Selon les rappels historiques évoqués, ces massacres seraient intervenus dans le contexte des affrontements d’avril 1998, après une attaque de miliciens Maï-Maï contre une position des Forces armées congolaises (FAC). En réaction, des opérations militaires de ratissage auraient été menées dans les quartiers nord de la ville, les populations civiles étant alors accusées de complicité avec les assaillants.
Dans ce contexte, plusieurs civils auraient été tués, tandis que d’autres auraient été enterrés vivants dans des fosses communes, notamment à Kikyo et Kitatumba, d’après les témoignages recueillis auprès de survivants.
Ces événements figurent parmi les graves violations documentées dans le rapport du Projet Mapping des Nations unies, qui couvre la période 1993-2003 en République démocratique du Congo. Le document fait état de centaines de victimes civiles à Kikyo et souligne la nécessité de mécanismes judiciaires pour lutter contre l’impunité.
Malgré ces recommandations internationales, les survivants et les familles des victimes affirment que les auteurs présumés de ces crimes n’ont jamais été poursuivis, nourrissant un profond sentiment d’abandon et d’injustice.

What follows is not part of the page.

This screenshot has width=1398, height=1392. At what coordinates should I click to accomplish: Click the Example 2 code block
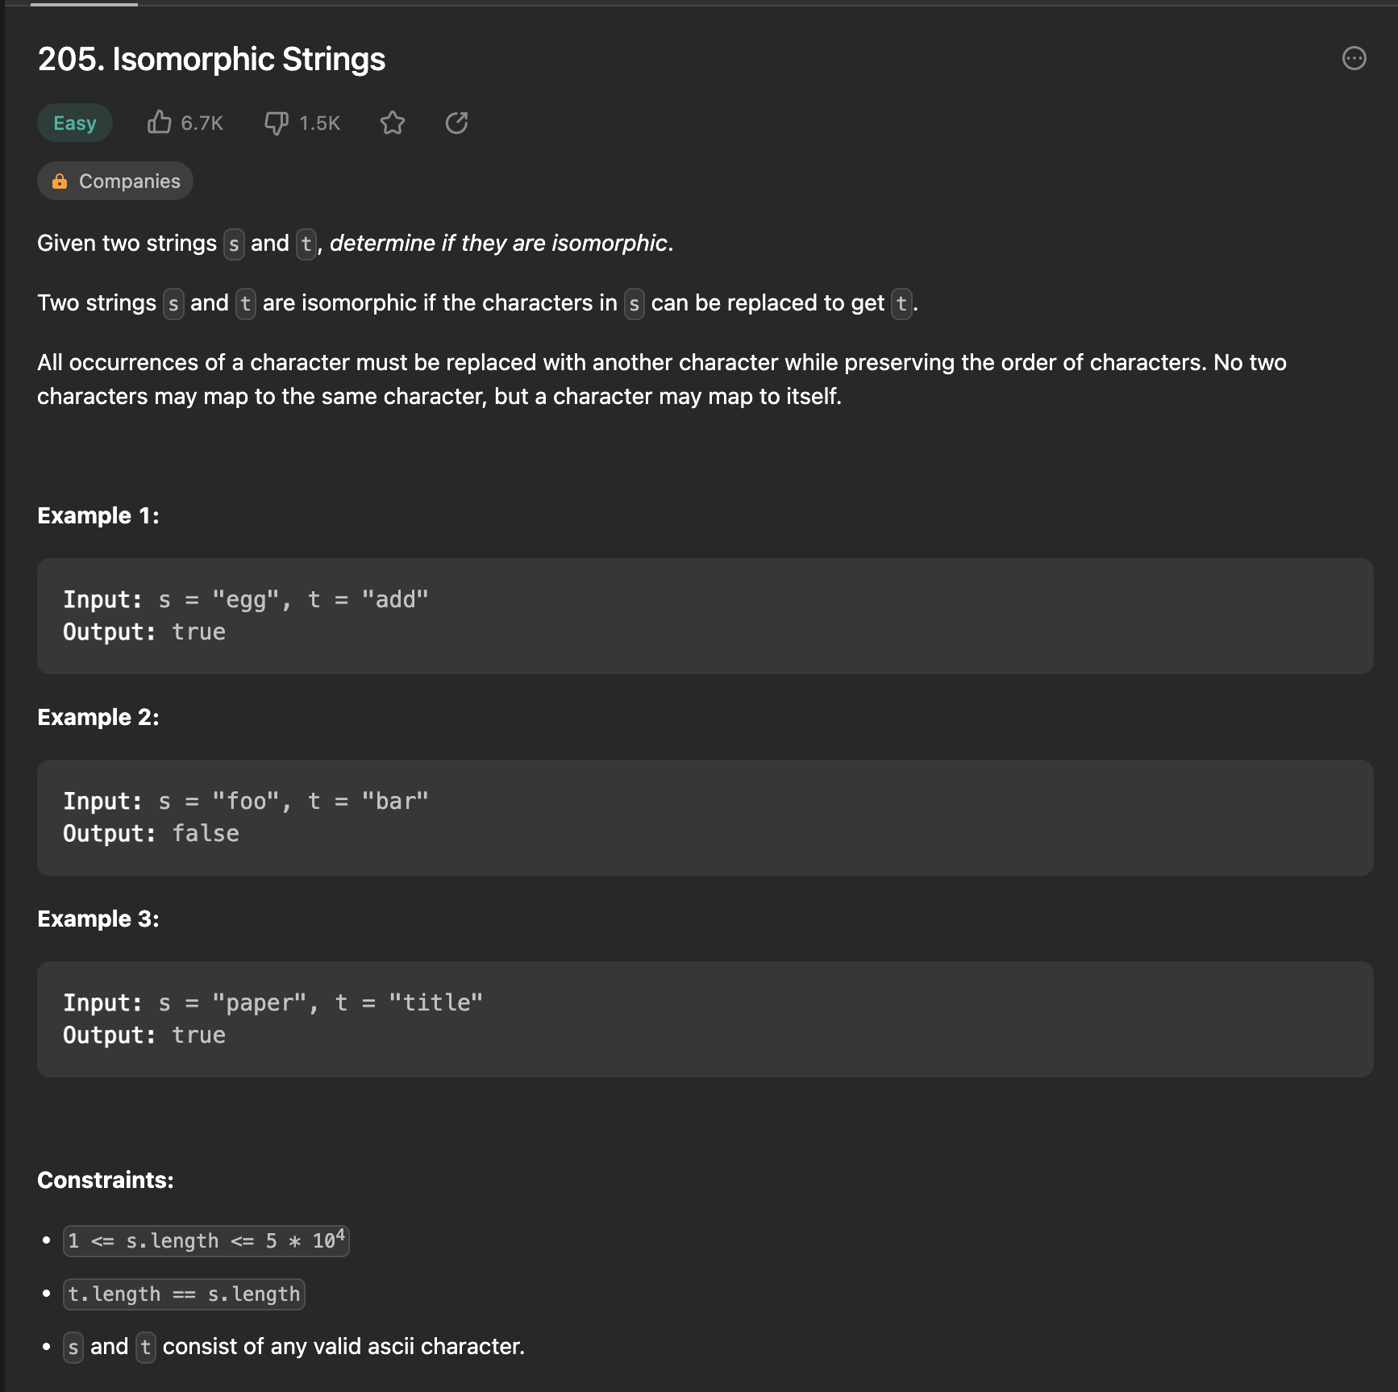click(705, 818)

Vingt-huit ans après les faits, les organisations de victimes continuent de réclamer vérité, justice et réparations. Les commémorations annuelles, relayées notamment par des médias comme ZionNews TV, sont devenues à la fois un moment de mémoire collective et un appel renouvelé aux autorités congolaises ainsi qu’à la communauté internationale pour que les massacres de Kikyo ne sombrent pas dans l’oubli ni dans l’impunité.